The Grand Hotel is built on the location of a Taiwan shrine, which during World War II was badly damaged by American bombers during the Raid on Taipei after claims the Japanese were hiding arms inside the temple. It was demolished afterwards. The hotel has played host to many foreign dignitaries, including the late South African president Nelson Mandela in the early ’90s, while Dwight D Eisenhower is the only American president who visited the hotel while still in power in the ’60s.
“People ask me what the best aspect of Taiwan is. I say our people,” said ambassador Henry MJ Chen, director-general of the department of international information services. He’s not wrong. The Taiwanese people fall over themselves trying to help you, even when the language barrier is vast. They’ll always find a way, or introduce you to someone that will help.
Entrance of Raohe Street Night Market in Taipei.
Taiwan is also home to many museums. We visited two – the National Palace Museum and the National Taichung Theatre. The National Palace Museum, which shares its roots with the Palace Museum in the Forbidden City, has almost 700 000 pieces of ancient Chinese imperial artefacts and artworks, built upon the imperial collections of the Ming and Qing dynasties.

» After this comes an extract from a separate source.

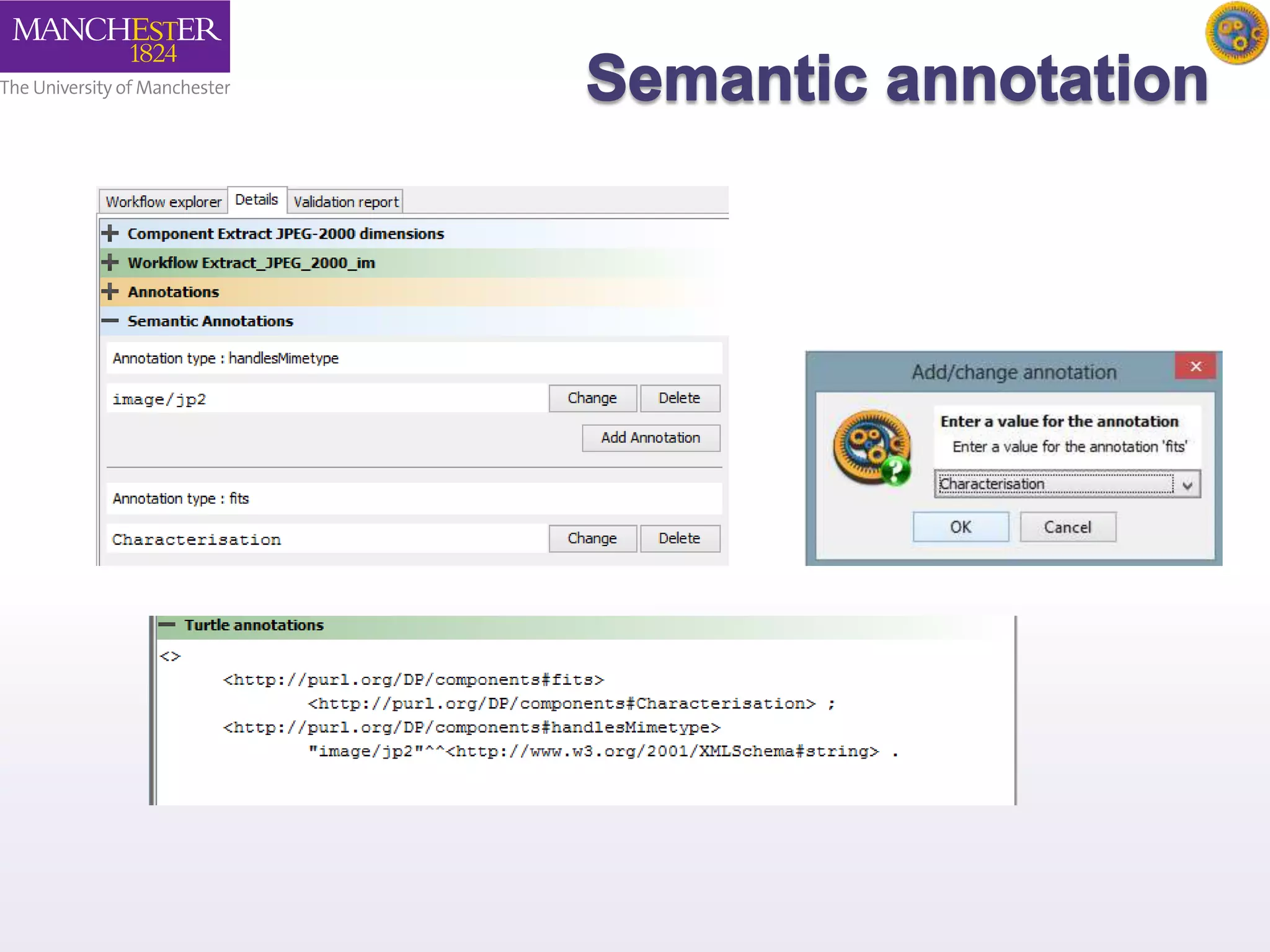Screen dimensions: 1270x952
Task: Select the Details tab
Action: [256, 200]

Our tour guide says you need a few days to take in the collection, which encompasses 8 000 years of history of Chinese art from the Neolithic age to the modern. We only have a short period one morning, and she does her level best to expose us to as many historic pieces as possible.
The National Taichung Theatre, designed by Japanese architect Toyo Ito, is a work of art. Based on the “sound cave” concept, elements such as curved-wall units and air holes are used to build this space which is home to three theatres. His saying that “if you see the entire world as a river, then I want my buildings to be like a whirlpool”, certainly hits the mark.
You are spoilt for choice when it comes to transport, with Taipei buzzing with scooters and motorbikes. We caught the Taiwan’s High Speed Rail from Taipei to Taichung, which was a wonderful experience as you reach speeds just shy of 300km/h in less than an hour city to city. It’s efficient and punctual. Cabs and buses are easily accessible.
I would have loved to explore more of the night markets, the east coast of Taiwan and gone up the Taipei 101, an impressive structure and the world’s tallest building between 2004 and 2010. But I got to see, witness and taste so much in my few days in Taiwan. I’m left with lasting, fond memories.
Xièxie (thanks) Taiwan. It was an honour.